◆ ACTIVITY: The following data has a line with "Task: Open the Tony's Market transaction" and a line with "This screenshot has height=382, width=400.". Write out exactly those lines and all the lines between them.

(Dataset items)

----------------------------------------

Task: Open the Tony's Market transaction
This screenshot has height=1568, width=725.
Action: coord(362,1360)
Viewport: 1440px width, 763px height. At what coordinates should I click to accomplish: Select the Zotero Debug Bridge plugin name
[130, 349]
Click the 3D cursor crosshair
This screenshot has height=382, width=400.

----------------------------------------

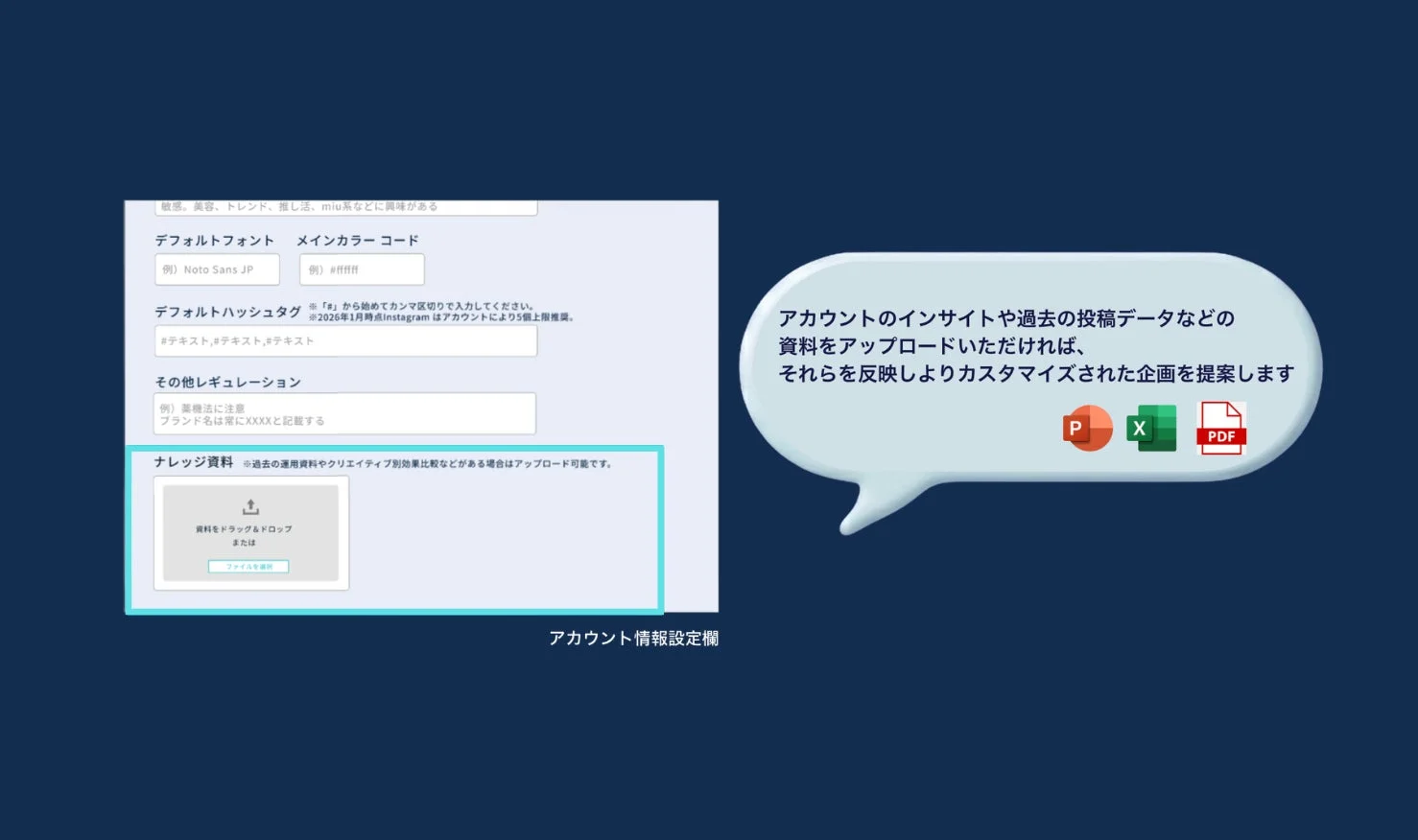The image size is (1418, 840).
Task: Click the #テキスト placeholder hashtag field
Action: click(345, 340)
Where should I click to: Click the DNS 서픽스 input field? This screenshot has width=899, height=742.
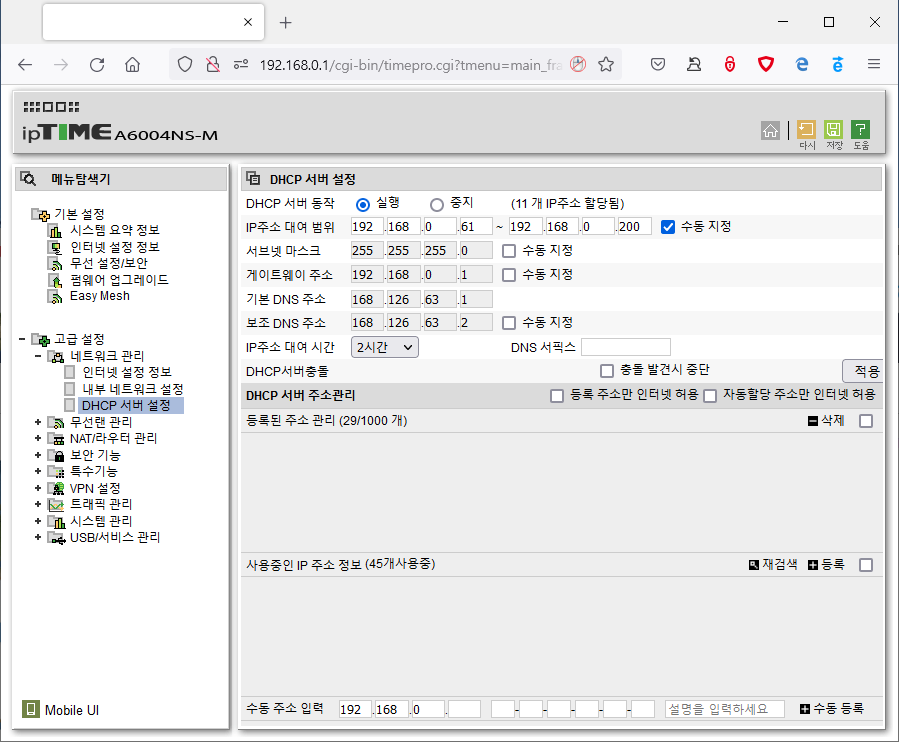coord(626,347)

----------------------------------------

◆ SOLUTION TO THIS PROBLEM:
Task: Open the Tony's Market transaction
This screenshot has height=1568, width=725.
Action: coord(362,1360)
Viewport: 1440px width, 763px height. At what coordinates should I click to accomplish: Select the Zotero Debug Bridge plugin name
[130, 349]
Click the 3D cursor crosshair
This screenshot has height=382, width=400.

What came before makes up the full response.